15 years ago I thought that earnings of companies and fundamentals of companies  controlled 50 percent of a stock’s action, and the other 50 percent was its sector. Now, I regard politics as far more important. I didn’t see that coming until later. I regard the ETF (exchange-traded fund) as far more important and how a company is actually doing itself as far less important than it used to be. And that’s a strange thing for someone like me, who loves the so-called fundamentals. That’s just changed, and I’ve had to adapt to it. I didn’t want to, I always felt that if you did your homework on individual companies, you could really help people. But it doesn’t work. It’s just too small a part of why a stock moves. Which is remarkable. It’s a huge change. I used to think, if I knew what Intel was going to do … how Intel is doing itself doesn’t really matter nearly as much as whether the president’s in a war with China. The stuff that I’ve learned … I’d had to retool in a way that I wish I didn’t have to do, because I don’t have … there’s no predictability involved with the other factors, whether it be the Fed for the President. There’s just no predictability, whereas before, my work would demonstrate that … here’s five tech stocks that … I came up with this term, FAANG. Facebook, Amazon, Apple, Netflix, Google. I came up with it, and I still like it but they all trade together now, because so many people have adopted it. So it’s like, if you know how Alphabet is going to do, you know how Facebook is going to do. That was never the case. C&C stocks didn’t trade in lockstep. But they all trade in lockstep because of the way that the market has changed, and I’ve had to change with it.
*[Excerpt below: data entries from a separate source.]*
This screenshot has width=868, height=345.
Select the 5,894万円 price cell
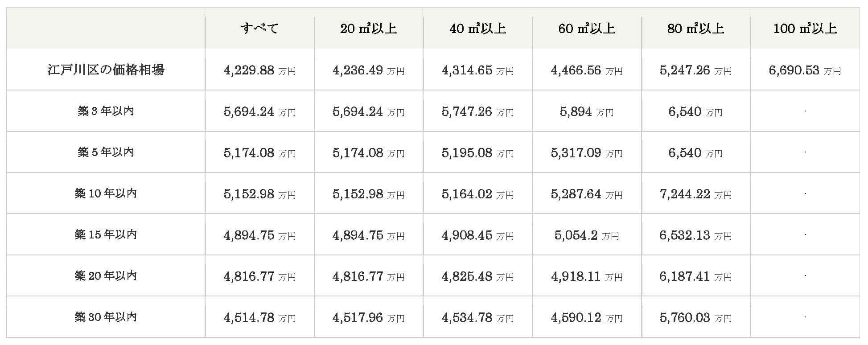587,112
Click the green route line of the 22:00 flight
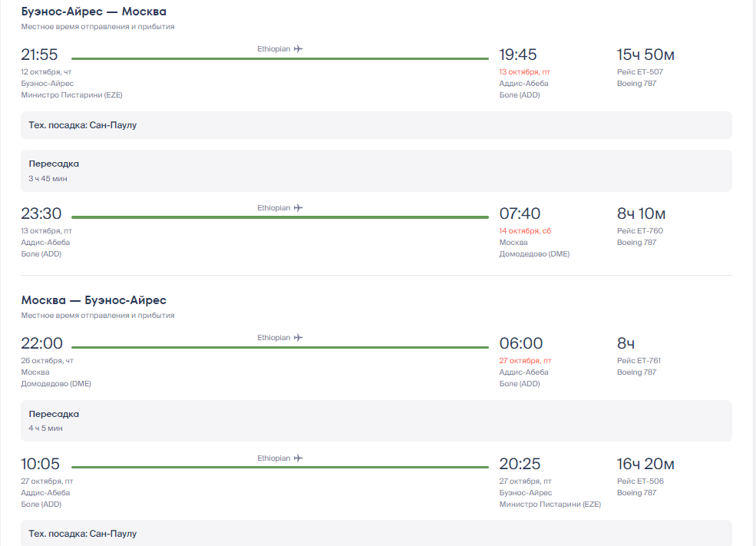Image resolution: width=756 pixels, height=546 pixels. coord(280,347)
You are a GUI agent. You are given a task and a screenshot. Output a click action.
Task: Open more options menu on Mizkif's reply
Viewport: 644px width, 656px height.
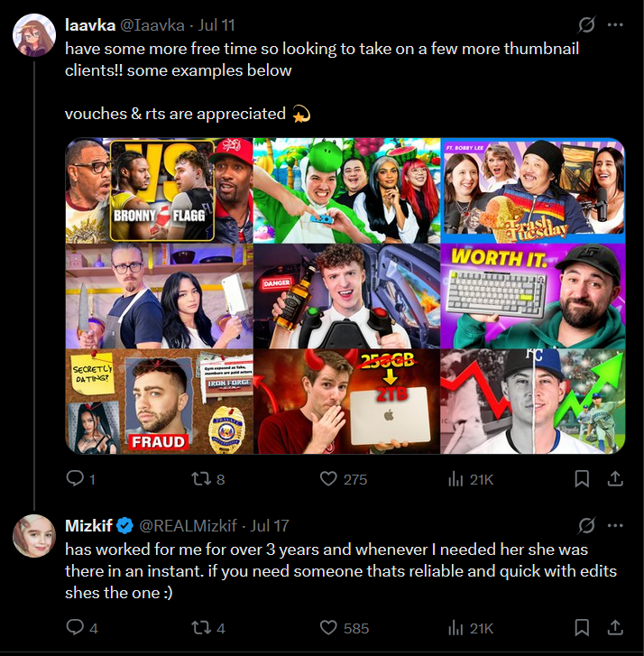tap(615, 525)
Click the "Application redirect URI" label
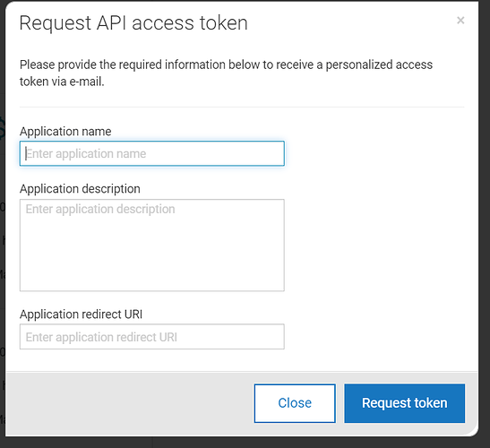 point(81,314)
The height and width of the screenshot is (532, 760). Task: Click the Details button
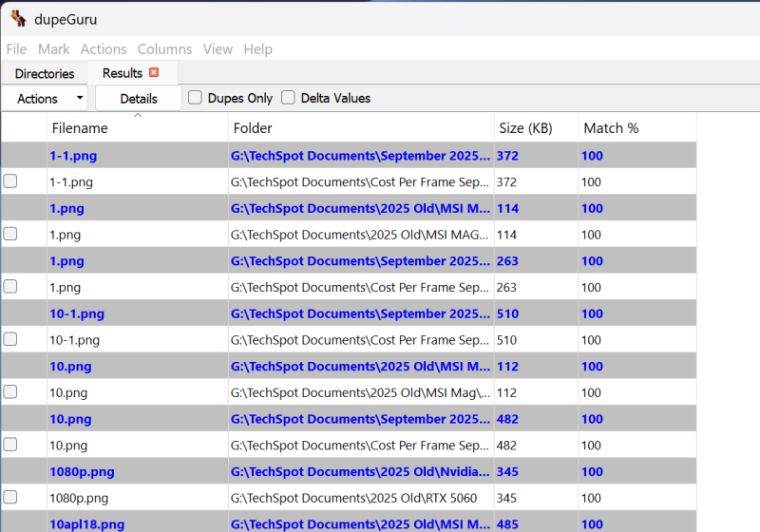pos(139,99)
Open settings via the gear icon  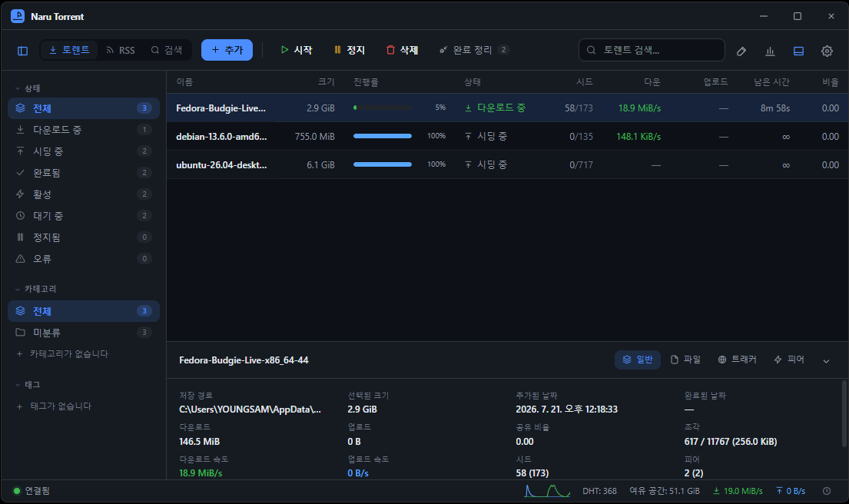tap(827, 51)
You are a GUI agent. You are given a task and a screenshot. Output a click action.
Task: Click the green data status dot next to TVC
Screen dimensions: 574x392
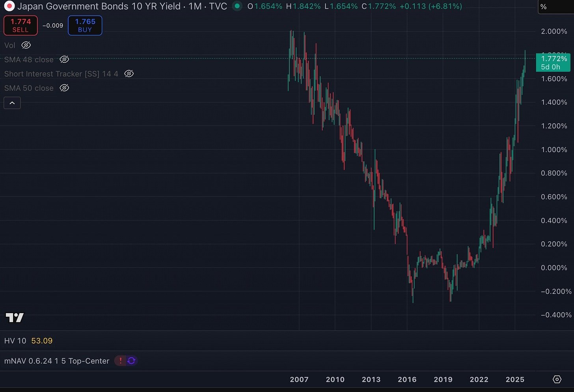pyautogui.click(x=237, y=6)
What has been your toughest professional challenge during the past 15 years?

Jon Stewart tried to derail me [when I appeared on The Daily Show in 2009], and what you had to do was say, “OK, look, I’m just going to go out there and do my best. And the next day and the next day.”  And I know he mentioned on Howard Stern’s show that I didn’t really exonerate you, or whatever. I think he mentioned that perhaps I wasn’t the right person to pick on. But it didn’t matter. I had to come back, and it’s not one of those, he who laughs last… because  it was very painful for me and my family, professionally, what he did to me. But you overcome it, and you go to work everyday, and it’s been a decade or so, and I feel like what you do is you don’t quit. Even when someone wants you to quit, you quit on your own, you don’t let someone else make you quit. And I wasn’t going to let anyone, no matter how serious or funny or smart they think they are, stop me. Because I like my work, and so I come to work and put my clothes on, get mic’d up, and think I do a good job. Or else I wouldn’t be doing it, because I don’t need to do it.